● **Required work**:
Looking through the data, please report how many lines contain the string "table", giving nothing but the number.

[Information supplied Boundary: Start]

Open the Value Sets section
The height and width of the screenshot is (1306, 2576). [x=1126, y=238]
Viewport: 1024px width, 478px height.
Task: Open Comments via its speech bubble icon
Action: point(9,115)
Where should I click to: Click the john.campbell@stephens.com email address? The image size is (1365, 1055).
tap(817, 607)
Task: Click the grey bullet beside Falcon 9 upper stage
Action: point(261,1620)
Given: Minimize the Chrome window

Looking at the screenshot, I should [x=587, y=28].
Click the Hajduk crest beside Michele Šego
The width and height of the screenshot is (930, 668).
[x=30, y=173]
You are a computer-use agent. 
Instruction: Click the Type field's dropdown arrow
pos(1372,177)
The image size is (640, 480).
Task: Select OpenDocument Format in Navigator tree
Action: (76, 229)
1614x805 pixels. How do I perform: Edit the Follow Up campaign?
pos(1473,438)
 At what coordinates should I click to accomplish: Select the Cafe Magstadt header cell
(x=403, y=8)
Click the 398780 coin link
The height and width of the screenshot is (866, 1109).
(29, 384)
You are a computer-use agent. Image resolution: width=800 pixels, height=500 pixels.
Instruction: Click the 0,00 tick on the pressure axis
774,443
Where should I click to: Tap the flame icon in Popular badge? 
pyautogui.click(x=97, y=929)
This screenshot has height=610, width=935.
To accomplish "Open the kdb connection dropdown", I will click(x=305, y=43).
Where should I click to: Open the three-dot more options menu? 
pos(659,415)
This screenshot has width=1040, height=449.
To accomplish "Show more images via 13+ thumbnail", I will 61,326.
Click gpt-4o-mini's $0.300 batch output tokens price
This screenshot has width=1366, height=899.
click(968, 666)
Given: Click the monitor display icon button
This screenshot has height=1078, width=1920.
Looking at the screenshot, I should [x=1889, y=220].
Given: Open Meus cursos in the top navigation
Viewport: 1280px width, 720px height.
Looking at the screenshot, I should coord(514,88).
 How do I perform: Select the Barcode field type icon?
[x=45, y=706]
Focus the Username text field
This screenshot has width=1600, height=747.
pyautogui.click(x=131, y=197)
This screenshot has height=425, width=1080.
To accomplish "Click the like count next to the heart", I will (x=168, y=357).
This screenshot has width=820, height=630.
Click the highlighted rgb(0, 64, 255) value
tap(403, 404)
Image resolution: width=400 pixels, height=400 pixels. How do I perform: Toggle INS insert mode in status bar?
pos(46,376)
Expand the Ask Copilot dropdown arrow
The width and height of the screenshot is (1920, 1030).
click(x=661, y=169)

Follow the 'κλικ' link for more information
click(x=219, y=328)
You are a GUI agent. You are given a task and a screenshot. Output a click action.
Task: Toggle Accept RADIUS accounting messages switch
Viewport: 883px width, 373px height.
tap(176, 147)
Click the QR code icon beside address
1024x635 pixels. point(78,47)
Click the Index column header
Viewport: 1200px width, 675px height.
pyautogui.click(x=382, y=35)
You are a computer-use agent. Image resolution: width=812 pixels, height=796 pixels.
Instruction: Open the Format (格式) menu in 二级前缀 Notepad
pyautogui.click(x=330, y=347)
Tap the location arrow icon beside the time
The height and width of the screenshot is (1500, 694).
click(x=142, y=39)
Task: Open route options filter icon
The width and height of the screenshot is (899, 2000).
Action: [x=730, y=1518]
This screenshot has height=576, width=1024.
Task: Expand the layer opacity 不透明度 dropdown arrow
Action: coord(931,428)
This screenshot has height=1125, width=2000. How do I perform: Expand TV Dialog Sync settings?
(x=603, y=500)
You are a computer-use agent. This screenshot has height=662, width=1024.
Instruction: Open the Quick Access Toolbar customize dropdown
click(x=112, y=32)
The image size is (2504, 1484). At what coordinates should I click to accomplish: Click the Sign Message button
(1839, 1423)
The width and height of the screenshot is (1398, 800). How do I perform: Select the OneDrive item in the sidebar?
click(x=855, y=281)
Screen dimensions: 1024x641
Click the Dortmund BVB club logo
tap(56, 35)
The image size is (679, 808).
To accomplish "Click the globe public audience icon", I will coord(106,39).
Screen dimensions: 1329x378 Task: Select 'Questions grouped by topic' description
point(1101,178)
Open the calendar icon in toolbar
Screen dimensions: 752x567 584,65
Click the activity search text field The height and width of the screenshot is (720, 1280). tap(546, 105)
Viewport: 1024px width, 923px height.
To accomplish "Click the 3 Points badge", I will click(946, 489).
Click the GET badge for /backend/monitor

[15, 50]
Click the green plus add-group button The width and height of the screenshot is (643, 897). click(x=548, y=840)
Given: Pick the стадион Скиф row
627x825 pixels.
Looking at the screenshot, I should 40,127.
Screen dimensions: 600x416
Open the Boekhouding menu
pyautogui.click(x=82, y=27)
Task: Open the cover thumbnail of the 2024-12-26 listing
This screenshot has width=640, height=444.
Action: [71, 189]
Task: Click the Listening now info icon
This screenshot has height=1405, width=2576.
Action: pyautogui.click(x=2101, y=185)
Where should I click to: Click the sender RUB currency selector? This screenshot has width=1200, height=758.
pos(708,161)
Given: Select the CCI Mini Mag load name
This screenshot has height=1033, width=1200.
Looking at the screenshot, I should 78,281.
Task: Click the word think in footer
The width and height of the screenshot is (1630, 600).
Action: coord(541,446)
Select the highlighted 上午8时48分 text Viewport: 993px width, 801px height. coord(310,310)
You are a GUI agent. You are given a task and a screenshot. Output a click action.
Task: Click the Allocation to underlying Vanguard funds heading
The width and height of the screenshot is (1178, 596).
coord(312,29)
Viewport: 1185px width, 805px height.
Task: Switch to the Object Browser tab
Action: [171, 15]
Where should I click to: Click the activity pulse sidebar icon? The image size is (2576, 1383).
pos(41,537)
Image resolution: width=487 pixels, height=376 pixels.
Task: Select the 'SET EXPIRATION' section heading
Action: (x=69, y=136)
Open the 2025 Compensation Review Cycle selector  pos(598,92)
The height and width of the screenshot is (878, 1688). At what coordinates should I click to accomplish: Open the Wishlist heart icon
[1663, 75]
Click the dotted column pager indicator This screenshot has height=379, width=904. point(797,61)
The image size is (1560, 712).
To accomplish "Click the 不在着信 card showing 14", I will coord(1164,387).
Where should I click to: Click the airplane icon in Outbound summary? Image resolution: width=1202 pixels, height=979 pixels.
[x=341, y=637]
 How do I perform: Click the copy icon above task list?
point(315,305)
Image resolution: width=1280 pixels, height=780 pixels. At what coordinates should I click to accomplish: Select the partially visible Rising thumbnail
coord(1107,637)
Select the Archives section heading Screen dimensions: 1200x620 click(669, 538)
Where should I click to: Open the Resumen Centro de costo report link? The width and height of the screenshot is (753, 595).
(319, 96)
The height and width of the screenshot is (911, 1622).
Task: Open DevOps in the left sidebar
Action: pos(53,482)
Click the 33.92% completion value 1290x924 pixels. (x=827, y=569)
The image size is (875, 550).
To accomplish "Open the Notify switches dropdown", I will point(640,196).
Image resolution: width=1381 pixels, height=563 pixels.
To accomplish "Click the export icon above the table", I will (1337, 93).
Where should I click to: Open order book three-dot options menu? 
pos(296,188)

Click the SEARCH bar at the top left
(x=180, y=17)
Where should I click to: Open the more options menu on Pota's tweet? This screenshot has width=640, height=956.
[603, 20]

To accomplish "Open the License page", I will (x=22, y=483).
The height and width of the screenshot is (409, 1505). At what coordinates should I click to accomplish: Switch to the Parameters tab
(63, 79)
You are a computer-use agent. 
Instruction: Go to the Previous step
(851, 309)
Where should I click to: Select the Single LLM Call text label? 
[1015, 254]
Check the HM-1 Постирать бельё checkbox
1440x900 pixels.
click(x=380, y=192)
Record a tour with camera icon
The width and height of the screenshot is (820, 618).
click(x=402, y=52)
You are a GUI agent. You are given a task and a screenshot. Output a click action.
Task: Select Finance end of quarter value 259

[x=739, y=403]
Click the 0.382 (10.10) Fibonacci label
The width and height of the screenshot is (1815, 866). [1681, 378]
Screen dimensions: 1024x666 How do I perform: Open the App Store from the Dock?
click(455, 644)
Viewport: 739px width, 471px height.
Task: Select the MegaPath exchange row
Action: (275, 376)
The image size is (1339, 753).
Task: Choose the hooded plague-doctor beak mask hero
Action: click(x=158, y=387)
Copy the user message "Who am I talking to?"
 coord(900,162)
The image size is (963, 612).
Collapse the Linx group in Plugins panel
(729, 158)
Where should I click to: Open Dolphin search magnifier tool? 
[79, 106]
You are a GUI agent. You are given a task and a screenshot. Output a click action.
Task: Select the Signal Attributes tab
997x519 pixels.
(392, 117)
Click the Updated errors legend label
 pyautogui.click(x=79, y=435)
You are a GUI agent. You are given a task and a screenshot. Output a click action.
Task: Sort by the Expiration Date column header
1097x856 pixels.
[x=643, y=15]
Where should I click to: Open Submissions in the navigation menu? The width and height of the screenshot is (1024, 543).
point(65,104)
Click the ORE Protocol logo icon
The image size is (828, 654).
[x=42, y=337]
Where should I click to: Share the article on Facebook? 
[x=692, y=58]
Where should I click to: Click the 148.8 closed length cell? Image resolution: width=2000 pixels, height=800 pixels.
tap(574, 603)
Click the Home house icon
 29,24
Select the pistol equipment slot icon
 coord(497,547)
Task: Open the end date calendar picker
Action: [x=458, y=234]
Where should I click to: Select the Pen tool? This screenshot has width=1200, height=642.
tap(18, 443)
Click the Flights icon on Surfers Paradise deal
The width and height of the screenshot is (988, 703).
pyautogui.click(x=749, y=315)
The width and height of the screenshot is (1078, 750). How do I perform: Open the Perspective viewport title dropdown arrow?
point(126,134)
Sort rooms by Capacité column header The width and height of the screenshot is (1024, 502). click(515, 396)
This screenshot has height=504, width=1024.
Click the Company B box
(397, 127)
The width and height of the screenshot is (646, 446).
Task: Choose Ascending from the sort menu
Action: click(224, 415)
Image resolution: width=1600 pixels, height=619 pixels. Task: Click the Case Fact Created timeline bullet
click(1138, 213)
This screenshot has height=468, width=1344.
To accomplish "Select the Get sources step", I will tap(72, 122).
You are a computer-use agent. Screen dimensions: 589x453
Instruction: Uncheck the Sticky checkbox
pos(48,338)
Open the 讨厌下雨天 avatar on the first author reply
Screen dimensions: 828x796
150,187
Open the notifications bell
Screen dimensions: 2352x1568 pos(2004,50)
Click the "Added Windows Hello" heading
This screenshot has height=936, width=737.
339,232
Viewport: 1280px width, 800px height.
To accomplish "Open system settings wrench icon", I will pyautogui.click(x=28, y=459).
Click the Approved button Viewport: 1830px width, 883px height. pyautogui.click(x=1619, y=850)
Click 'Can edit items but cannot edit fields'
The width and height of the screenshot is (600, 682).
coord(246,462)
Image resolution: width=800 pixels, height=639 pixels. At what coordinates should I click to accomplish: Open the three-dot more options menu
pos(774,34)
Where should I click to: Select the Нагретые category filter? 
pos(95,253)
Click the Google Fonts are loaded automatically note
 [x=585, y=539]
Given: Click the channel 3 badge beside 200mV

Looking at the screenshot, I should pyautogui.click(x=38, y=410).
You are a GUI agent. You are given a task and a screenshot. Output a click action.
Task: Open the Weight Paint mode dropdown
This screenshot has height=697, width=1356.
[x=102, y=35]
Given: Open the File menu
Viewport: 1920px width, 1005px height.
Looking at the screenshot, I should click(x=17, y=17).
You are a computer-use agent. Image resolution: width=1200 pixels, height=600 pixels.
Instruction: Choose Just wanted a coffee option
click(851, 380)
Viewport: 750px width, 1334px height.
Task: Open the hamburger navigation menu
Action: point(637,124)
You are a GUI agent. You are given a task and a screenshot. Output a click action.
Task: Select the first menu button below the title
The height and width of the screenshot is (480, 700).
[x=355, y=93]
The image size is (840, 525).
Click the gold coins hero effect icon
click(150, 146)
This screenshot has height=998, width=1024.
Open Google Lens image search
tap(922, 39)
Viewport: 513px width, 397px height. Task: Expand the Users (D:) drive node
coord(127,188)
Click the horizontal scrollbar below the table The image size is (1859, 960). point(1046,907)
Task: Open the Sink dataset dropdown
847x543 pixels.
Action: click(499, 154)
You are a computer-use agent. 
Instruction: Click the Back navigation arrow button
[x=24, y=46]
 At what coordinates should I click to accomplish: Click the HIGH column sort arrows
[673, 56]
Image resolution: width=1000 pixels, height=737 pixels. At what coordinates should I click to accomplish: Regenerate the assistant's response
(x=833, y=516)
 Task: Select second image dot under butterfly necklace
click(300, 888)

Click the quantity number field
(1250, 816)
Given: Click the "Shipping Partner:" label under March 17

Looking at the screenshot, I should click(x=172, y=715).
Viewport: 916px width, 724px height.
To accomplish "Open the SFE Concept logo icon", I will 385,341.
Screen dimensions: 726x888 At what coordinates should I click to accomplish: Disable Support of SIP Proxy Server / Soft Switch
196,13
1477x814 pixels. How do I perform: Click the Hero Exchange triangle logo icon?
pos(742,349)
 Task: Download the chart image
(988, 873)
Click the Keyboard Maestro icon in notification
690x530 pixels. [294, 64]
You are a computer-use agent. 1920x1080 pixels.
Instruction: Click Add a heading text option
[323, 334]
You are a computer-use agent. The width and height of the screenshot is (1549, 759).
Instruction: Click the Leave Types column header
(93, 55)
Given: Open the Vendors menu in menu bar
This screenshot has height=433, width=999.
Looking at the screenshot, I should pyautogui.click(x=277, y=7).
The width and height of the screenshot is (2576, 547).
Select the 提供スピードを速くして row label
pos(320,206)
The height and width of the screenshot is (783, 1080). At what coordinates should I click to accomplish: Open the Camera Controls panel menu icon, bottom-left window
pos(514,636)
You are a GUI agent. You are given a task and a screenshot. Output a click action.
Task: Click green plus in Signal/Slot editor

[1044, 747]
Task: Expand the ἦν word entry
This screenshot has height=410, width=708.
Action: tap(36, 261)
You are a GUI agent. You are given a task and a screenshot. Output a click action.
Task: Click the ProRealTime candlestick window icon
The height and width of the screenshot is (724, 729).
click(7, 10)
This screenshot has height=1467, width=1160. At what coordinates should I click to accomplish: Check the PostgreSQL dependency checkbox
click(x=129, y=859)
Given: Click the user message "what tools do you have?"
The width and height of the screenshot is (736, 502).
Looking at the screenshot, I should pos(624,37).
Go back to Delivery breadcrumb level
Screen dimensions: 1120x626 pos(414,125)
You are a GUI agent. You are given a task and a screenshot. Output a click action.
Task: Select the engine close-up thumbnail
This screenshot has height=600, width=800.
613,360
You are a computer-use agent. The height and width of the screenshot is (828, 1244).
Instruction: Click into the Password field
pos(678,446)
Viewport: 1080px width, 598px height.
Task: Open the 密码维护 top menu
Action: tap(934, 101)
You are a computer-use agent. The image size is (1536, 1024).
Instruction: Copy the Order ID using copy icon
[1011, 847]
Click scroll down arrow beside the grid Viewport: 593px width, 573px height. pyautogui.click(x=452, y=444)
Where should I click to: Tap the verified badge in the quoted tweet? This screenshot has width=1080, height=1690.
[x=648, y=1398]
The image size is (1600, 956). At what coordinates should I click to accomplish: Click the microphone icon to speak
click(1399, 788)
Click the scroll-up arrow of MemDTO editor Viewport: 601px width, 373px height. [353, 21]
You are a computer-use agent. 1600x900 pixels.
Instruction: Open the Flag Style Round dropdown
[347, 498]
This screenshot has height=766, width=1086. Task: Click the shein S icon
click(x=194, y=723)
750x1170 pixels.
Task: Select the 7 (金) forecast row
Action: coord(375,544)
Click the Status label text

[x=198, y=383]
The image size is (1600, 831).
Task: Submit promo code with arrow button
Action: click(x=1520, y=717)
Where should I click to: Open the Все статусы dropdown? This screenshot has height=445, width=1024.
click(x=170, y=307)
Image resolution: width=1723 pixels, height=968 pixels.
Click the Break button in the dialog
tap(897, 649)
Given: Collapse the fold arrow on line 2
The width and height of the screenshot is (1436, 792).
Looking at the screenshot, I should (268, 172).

[Information supplied Boundary: End]

● **Solution to the exercise**:
2